Mexico’s Federal Commission on Economic Competition, known by its initials as COFECE, said in a preliminary finding late Tuesday that the two firms control 85% of online sales in Mexico.

It said that market dominance created “an absence of real competitive conditions in the online retail market.” For Amazon, the finding was the latest in a string of regulatory challenges it has faced in its countries of operation.

The COFECE order also covers the biggest Latin American online retailer, the Uruguay-based firm Mercado Libre.

The commission said it had laid out corrective measures that would include prohibiting Amazon from promoting its Prime Video streaming service as an incentive for consumers to buy Amazon Prime memberships.

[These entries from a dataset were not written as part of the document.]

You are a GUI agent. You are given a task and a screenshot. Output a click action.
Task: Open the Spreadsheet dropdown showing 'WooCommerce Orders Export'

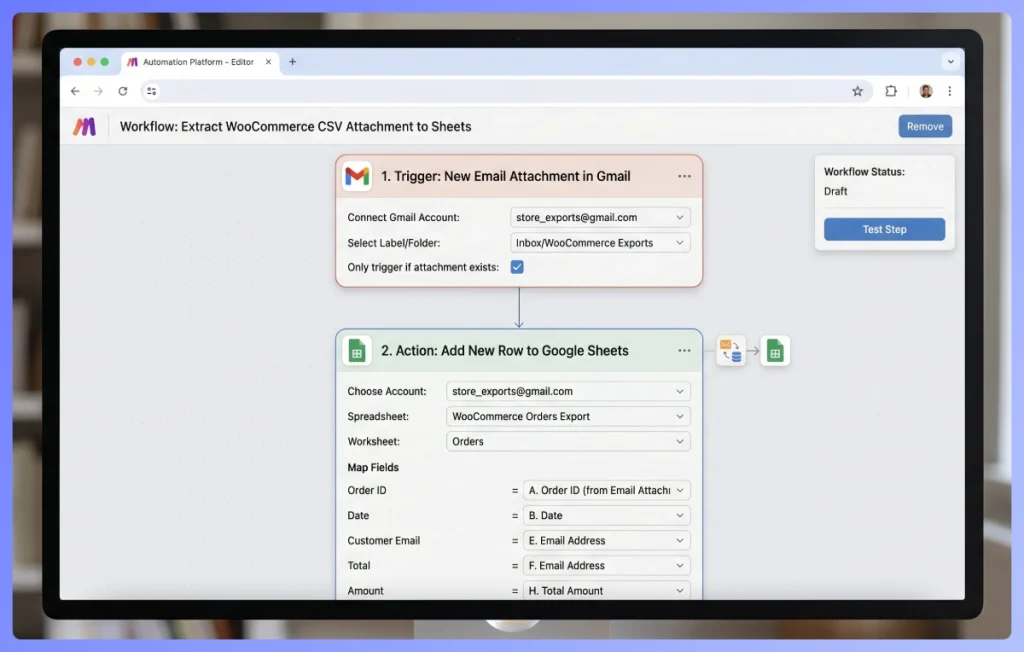[x=567, y=416]
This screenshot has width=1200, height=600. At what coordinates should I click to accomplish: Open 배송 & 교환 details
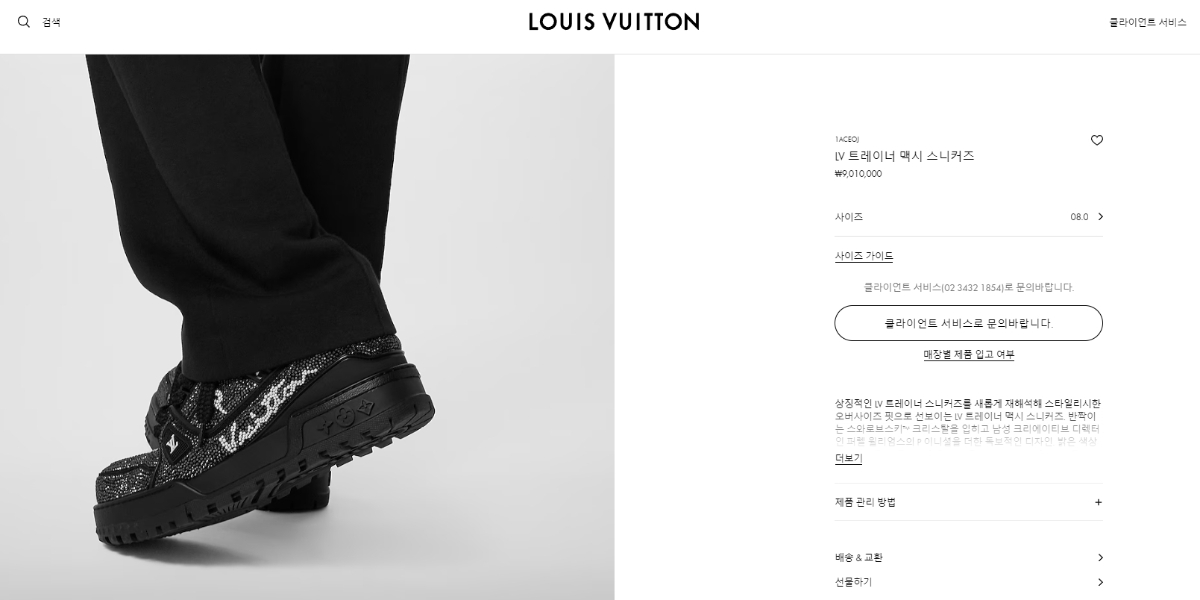pyautogui.click(x=969, y=558)
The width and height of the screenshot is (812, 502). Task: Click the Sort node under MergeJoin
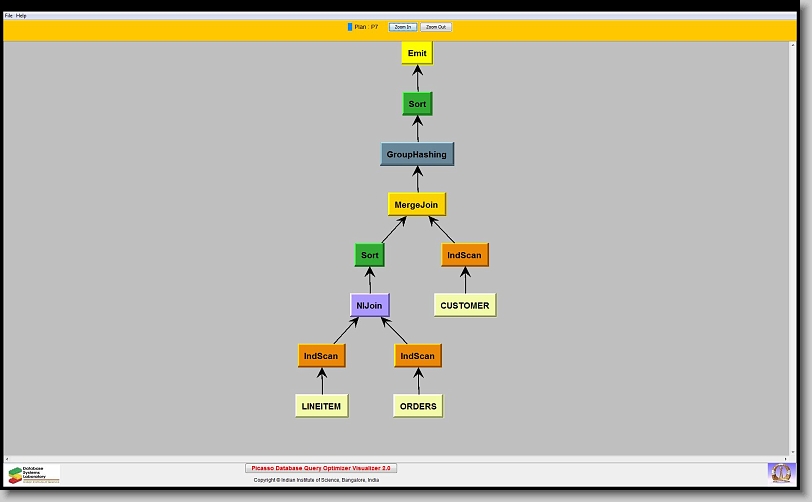[x=370, y=255]
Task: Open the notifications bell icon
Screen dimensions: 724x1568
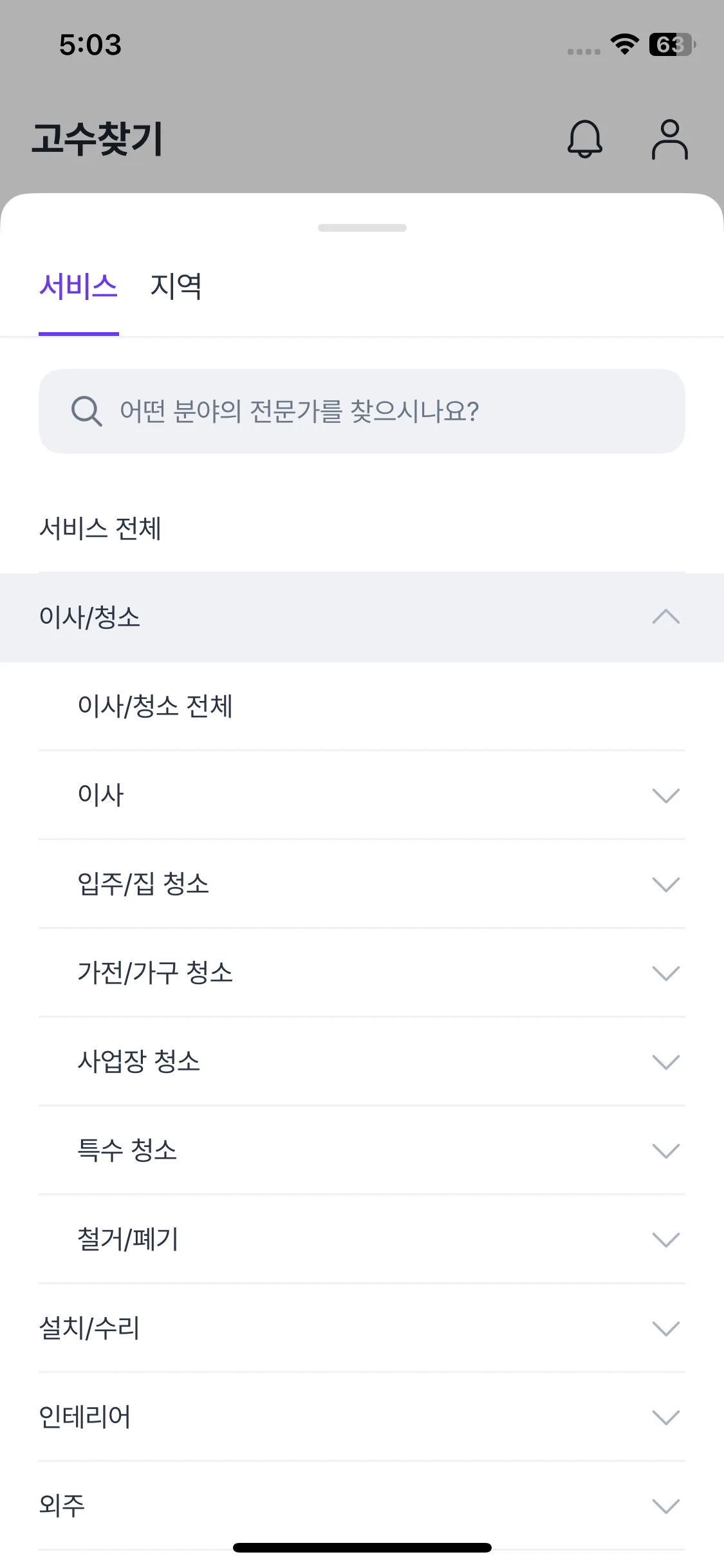Action: pyautogui.click(x=584, y=139)
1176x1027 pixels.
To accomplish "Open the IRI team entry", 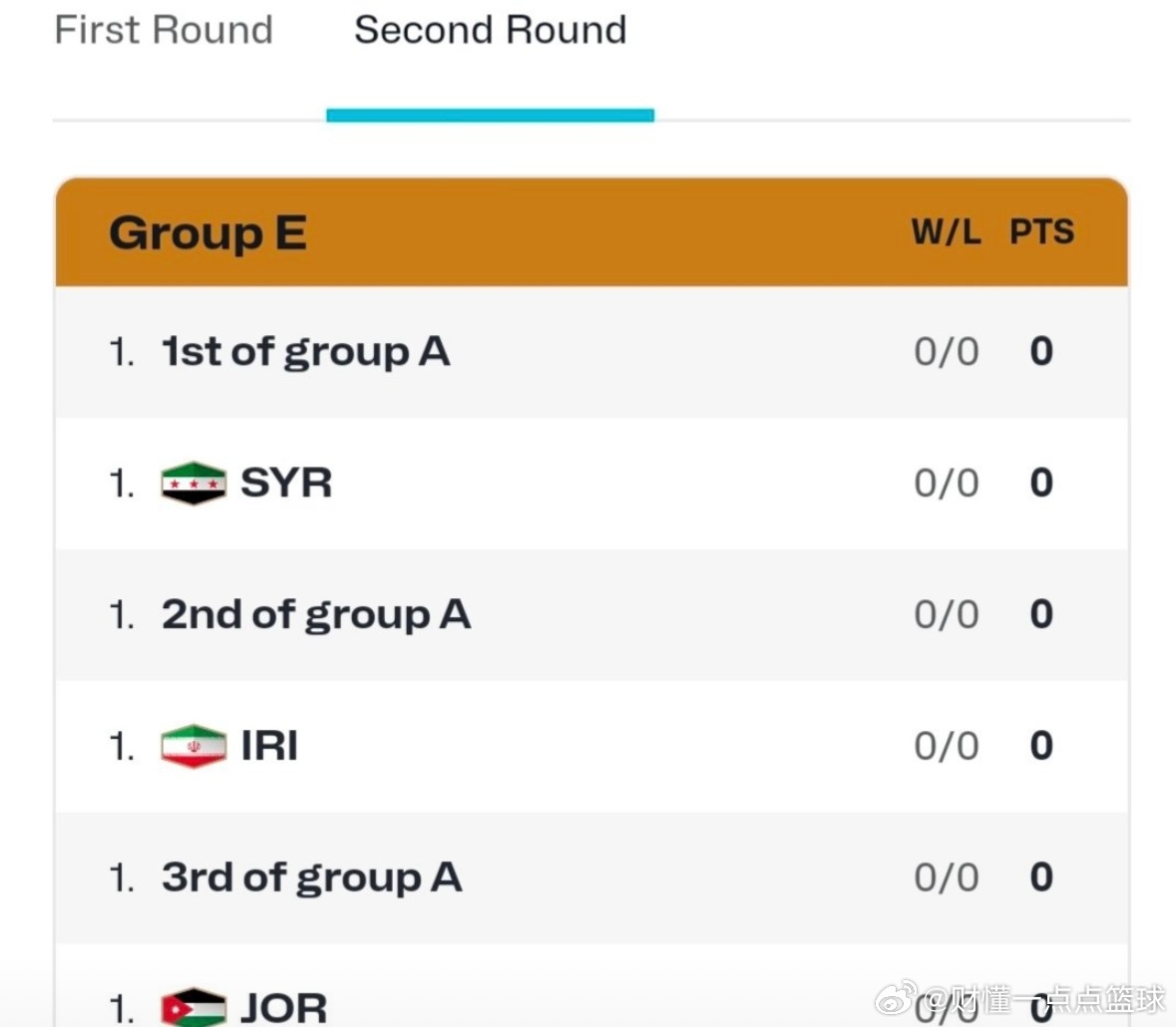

“They (streaming services) are an artificial strategy that attracts and retains customers, while at the same time reducing the likelihood that vendors and buyers will use alternative marketplaces,” the commission said. “They also increase the cost of competition entering the market.”

The commission ordered Amazon and Mercado Libre “to separate memberships from streaming services, or other services such as games or music, that are not related to the use of the marketplace,” within six months, with a possible extension of another six months.

“Both platforms are free to offer streaming, as well as any other service, but they cannot be offered as part of the same package of services as the marketplace. The streaming services must be offered and billed on a separate, standalone basis.”

The commission also ordered Amazon to inform vendors on the platform “of all the variables and factors that are taken into consideration in selecting promoted items, to encourage certainty and transparency.”

That apparently refers to the criteria used by online retailers in determining the prominence and order of search results on their platforms.

The COFECE also ordered Amazon not to take the “logistics” method — the manner of delivering purchases — into account in determining the order or prominence of search results.

The companies will be given three months, with a possible extension of another three months, to implement the requested changes to delivery practices and publication of the algorithms.

Online sellers have complained in the past that Amazon Prime forces vendors to use the company’s own delivery services.

Amazon has pushed back against allegations it conditions Prime status — which denotes fast shipping — on whether sellers use its fulfillment service, Fulfillment by Amazon.

“We are aware of this preliminary report and are closely collaborating with COFECE,” Amazon said in a statement. “Our pro-competitive practices in Mexico spur competition and innovation across the retail industry, and have produced greater selection, lower prices, and faster delivery speeds for customers and greater opportunities for sellers across the country.”

The commission did not specify what sanctions the companies might face if they do not comply. Federal law in Mexico says that monopolistic practices can be punished by fines of “up to 8% of a company’s revenues.”

In 2022, Amazon agreed to make major changes to its business practices to end competition probes in Europe, by giving customers more visible choices when buying products and, for Prime members, more delivery options.

In 2023, the U.S. Federal Trade Commission and 17 states filed an antitrust lawsuit against the e-commerce giant, arguing the Seattle-based company inflates prices and stifles competition in what the agency calls the “online superstore market” and in the field of “online marketplace services.”